Patient performing supervised resistance training in rural cancer care setting

RESISTANCE training in rural cancer care is poorly reported, limiting replication of supportive oncology interventions.

Resistance Training in Rural Cancer Care

Resistance training is a core component of supportive cancer care, yet new findings suggest that studies conducted in regional, rural, and remote settings often do not report enough detail for clinicians to reproduce interventions safely or consistently.

The systematic scoping review assessed resistance-based exercise interventions delivered to adult cancer survivors living outside metropolitan areas. Investigators screened 2,490 studies and included 12, examining how exercise prescription principles, FITT components, and program fidelity were reported.

The evidence base was limited and heterogeneous. Studies were conducted in the USA, Australia, and Canada, with sample sizes ranging from 19 to 849 participants. Most included people with cancer only, while cancer type, disease stage, and position along the cancer care continuum varied widely.

Exercise Prescription Details Were Often Missing

No included study reported all six core exercise prescription principles: specificity, overload, progression, initial values, diminished returns, and reversibility. Specificity was the most commonly reported principle, appearing in 83.3% of studies, while diminished returns and reversibility were reported in only one study each.
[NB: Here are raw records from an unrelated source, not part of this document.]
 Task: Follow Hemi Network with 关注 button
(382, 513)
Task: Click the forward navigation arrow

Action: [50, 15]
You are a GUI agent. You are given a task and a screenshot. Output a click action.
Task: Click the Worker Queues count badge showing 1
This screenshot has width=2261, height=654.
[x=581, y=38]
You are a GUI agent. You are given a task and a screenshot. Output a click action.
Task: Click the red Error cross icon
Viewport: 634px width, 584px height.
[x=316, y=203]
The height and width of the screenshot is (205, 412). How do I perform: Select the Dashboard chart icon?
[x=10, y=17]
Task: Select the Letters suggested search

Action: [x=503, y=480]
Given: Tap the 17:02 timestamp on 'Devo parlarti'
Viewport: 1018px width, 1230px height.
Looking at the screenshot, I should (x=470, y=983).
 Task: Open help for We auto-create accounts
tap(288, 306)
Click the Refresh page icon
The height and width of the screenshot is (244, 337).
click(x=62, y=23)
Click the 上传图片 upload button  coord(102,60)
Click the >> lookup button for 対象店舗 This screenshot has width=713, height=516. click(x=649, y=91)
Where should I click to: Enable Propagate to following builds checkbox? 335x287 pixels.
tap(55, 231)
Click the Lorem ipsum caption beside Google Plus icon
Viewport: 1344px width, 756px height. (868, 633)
Reporting of progression and overload was also limited. Progression appeared in 33.3% of studies, and overload in 16.7%, but the parameters and rationale were generally insufficiently described. This gap matters because resistance training interventions must be tailored to baseline function, cancer status, treatment effects, and individual capacity to support safe adaptation.

FITT reporting was similarly incomplete. Frequency was reported in 66.7% of studies, while intensity and time were each reported in 50%. Although all studies included resistance-based exercise, only half described the type of resistance training used, such as bands, free weights, or body weight. Just one study reported all four FITT principles.

Fidelity Gaps Limit Clinical Translation

Program fidelity reporting also varied. Adherence was reported in 58.3% of studies, but this often reflected the full intervention rather than the resistance training component specifically. Completion and withdrawal were reported more consistently, while uptake ranged from 0.6% to 85.8%.

Notably, no study reported the prescribed exercise dose or deviations from the intended plan. Without this information, clinicians cannot determine the actual volume of resistance training performed or whether outcomes reflect the intervention itself.

For rural oncology practice, the findings point to a clear need for more transparent reporting of exercise principles, FITT parameters, adherence, dose, and delivery quality. Better detail would support replication, improve clinical translation, and help extend high-quality resistance training to cancer survivors in communities with fewer specialist resources.

Reference
Rowe CW et al. Exploring the fidelity of resistance training interventions in regional, rural, and remote cancer care: A systematic scoping review. Journal of Sports Science and Medicine. 2026;25:487-501.